The noticeable thing about all this debris is that we and our lifestyles cause these problems. So what do we do about it? Here are some ideas:
• Untreated wastewater from failing septic systems can contaminate nearby streams, drinking water sources and bays. Inspect your septic system every three-to-five years and repair when needed.
• Soap and dirt from washing your car can flow through our storm drains and ditches and end up in our streams untreated. Wash your car at a commercial car wash or on grass or a graveled area.
• When it rains, water runs over the ground and picks up oil, antifreeze and other pollutants and carries them to our streams and creeks. Put a drip tray under your car at home and at work, if needed, to catch car leaks. Maintain your car and get car leaks repaired.
• Oil, antifreeze and other pollutants can collect on your driveway. If you hose down the driveway, these pollutants are carried to the streams. Sweep your driveway and walkways instead of hosing down.
• Lawn clippings and yard waste in ditches and ponds can become unwanted fertilizer for streams. Too much plant growth in streams can use up all the oxygen and kill fish and aquatic life. Compost your yard waste or dispose of it at a local convenience center. Use a mulching mower. Never dump yard waste down a storm drain.
• Too much soil in runoff can pollute. Soil from erosion carries pollutants. Plant vegetation on or cover bare ground. Cover piles of soil so not exposed to rain.
• Common pesticides and fertilizers can cause major problems for aquatic life. Pull weeds by hand or use other non-toxic methods. Avoid use of chemicals. If necessary, use sparingly and as directed. Use apple-cider vinegar to kill moss on driveways and walkways.
• Cleaners and chemicals used or disposed of outside can end up in our waters and cause harm to septic systems and wastewater-treatment plants. Look for non-toxic alternatives. It will be better for our waters and your family, too.
• Pet waste pollutes our water. Scoop, bag and throw pet waste in the garbage. Your pet would do it himself if he had hands.
• Sewage from boating can pollute. Untreated sewage is a significant risk to human health and wildlife. Treat and dispose of your sewage properly. Pump your waste-holding tanks at pump-out facilities.
• Toxic chemicals, oils, cleaners and paint scrapings from boat maintenance can make their way into water. Complete any maintenance involving paints, solvents or sanding with the boat pulled out of and away from the water. Use oil-absorbent pillows or pads in your bilge to soak up oil. Use anti-fouling paints with caution and according to the manufacturer’s directions.

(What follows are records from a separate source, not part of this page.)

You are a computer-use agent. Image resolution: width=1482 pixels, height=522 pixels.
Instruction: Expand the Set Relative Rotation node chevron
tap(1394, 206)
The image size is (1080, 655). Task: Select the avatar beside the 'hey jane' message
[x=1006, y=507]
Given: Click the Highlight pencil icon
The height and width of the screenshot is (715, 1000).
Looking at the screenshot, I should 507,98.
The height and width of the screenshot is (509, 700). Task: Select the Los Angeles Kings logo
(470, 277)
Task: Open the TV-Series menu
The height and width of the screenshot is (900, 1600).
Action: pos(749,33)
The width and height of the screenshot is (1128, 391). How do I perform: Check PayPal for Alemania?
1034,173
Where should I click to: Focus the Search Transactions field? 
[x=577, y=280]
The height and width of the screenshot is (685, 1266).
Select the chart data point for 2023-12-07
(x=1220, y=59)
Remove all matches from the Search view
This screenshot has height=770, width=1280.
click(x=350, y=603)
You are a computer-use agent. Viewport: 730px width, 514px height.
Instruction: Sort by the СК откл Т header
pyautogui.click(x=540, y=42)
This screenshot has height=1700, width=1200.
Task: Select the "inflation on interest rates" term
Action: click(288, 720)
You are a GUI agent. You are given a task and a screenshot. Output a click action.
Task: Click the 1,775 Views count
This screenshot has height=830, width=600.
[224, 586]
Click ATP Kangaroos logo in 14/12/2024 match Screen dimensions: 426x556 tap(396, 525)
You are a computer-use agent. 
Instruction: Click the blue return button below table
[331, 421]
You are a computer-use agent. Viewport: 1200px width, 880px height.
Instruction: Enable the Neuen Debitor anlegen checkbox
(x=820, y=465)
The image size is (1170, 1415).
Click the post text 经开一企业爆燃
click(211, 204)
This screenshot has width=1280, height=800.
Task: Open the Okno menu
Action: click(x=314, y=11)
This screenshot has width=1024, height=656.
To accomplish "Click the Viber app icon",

• Make sure contractors you hire properly dispose of chemicals.
Request that contractors use non-toxic products.
• Throw all litter in appropriate trash cans. Secure items in pickup beds and cover loads so items aren’t blown off. Don’t use your truck bed as a garbage can.
Landscape architects are developing new options to reduce runoff, including porous pavement, bio-detention ponds, flow-through planters, French drains, green roofs, use of native plants, the reduction of lawn areas and use of rain gardens and bio swales. These methods can help with runoff problems, but reducing the amount of potential pollutants really is up to us.
The things we do every day contribute to most of the pollution in our waterways. Choose each day to change habits that cause stormwater pollution.